SUPPLIED PASSAGE >>
== Segment start ==

4. Are you, Sir, unacquainted with the age of perfect virtue? Anciently there were Yung-khang, Tâ-thing, Po-hwang, Kang-yang, Lî-Lû, Lî-khû, Hsien-yüan, Ho-hsü, Tsun-lû, Kû-yung, Fû-hsî, and Shan-nang. In their times the people made knots on cords in carrying on their affairs. They thought their (simple) food pleasant, and their (plain) clothing beautiful. They were happy in their (simple) manners, and felt at rest in their (poor) dwellings. (The people of) neighbouring states might be able to descry one another; the voices of their cocks and dogs might be heard (all the way) from one to the other; they might not die till they were old; and yet all their life they would have no communication together. In those times perfect good order prevailed.

Now-a-days, however, such is the state of things that you shall see the people stretching out their necks, and standing on tiptoe, while they say, 'In such and such a place there is a wise and able man.' Then they carry with them whatever dry provisions they may have left, and hurry towards it, abandoning their parents in their homes, and neglecting the service of their rulers abroad. Their footsteps may be traced in lines from one state to another, and the ruts of their chariot-wheels also for more than a thousand lî. This is owing to the error of their superiors in their (inordinate) fondness for knowledge. When those superiors do really love knowledge, but do not follow the (proper) course, the whole world is thrown into great confusion.

== Segment end ==

COLLECTED MATERIAL >>

== Segment start ==

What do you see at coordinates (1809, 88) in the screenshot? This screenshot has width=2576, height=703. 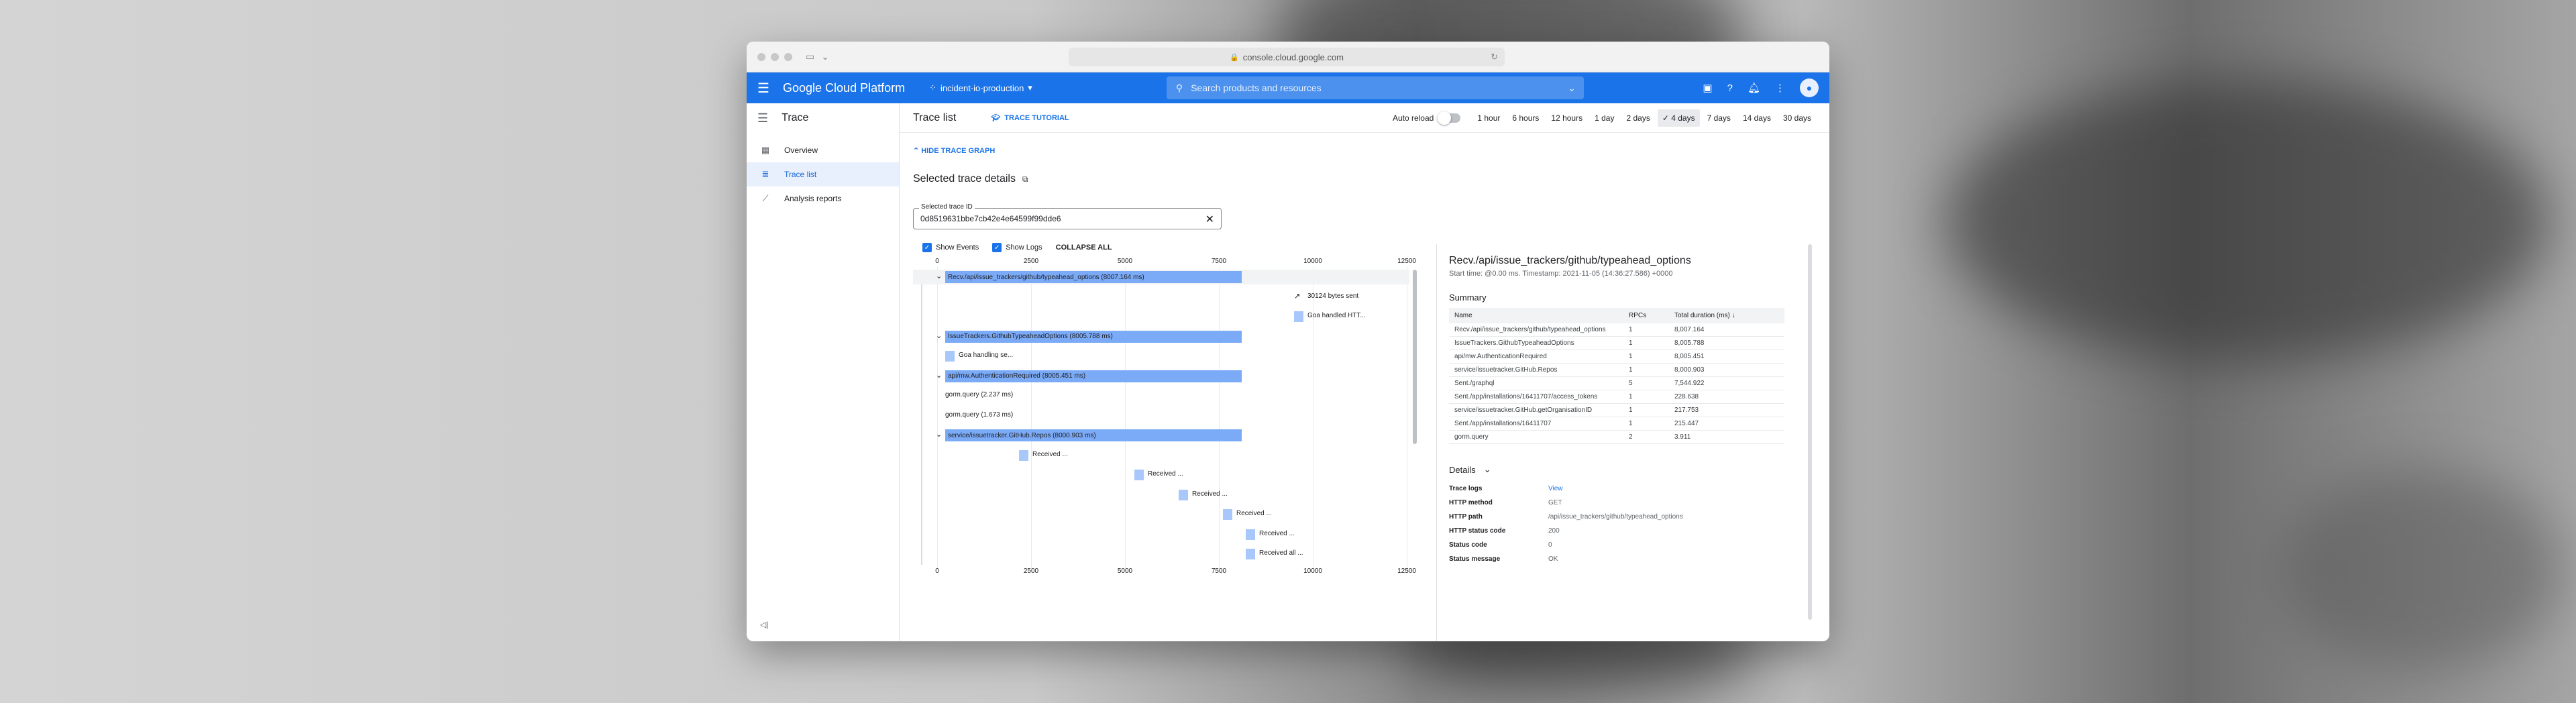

== Segment end ==

EXERCISES TO COMPLETE >>
• 1. In the passage on the age of perfect virtue, what did the people use in carrying on their affairs?
• 2. In the passage on the age of perfect virtue, which four parts of their daily lives were the people of ancient times content with?
• 3. Pick up the passage on the age of perfect virtue after its final sentence and carry it forward.
The material has no connection to the passage.

LIST OF ANSWERS >>
• 1. Knots made on cords.

• 2. Their food, their clothing, their manners, and their dwellings.

• 3.
How do I know that the case is so? The knowledge shown in the (making of) bows, cross-bows, band-nets, stringed arrows, and contrivances with springs is great, but the birds are troubled by them above; the knowledge shown in the hooks, baits, various kinds of nets, and bamboo traps is great, but the fishes are disturbed by them in the waters; the knowledge shown in the arrangements for setting nets, and the nets and snares themselves, is great, but the animals are disturbed by them in the marshy grounds. (So), the versatility shown in artful deceptions becoming more and more pernicious, in ingenious discussions as to what is hard and what is white, and in attempts to disperse the dust and reconcile different views, is great, but the common people are perplexed by all the sophistry. Hence there is great disorder continually in the world, and the guilt of it is due to that fondness for knowledge. Thus it is that all men know to seek for the knowledge that they have not attained to; and do not know to seek for that which they already have (in themselves); and that they know to condemn what they do not approve (in others), and do not know to condemn what they have allowed in themselves;-- it is this which occasions the great confusion and disorder. It is just as if, above, the brightness of the sun and moon were darkened; as if, beneath, the productive vigour of the hills and streams were dried up; and as if, between, the operation of the four seasons were brought to an end:-- in which case there would not be a single weak and wriggling insect, nor any plant that grows up, which would not lose its proper nature. Great indeed is the disorder produced in the world by the love of knowledge. From the time of the three dynasties downwards it has been so. The plain and honest-minded people are neglected, and the plausible representations of restless spirits received with pleasure; the quiet and unexciting method of non-action is put away, and pleasure taken in ideas garrulously expressed. It is this garrulity of speech which puts the world in disorder.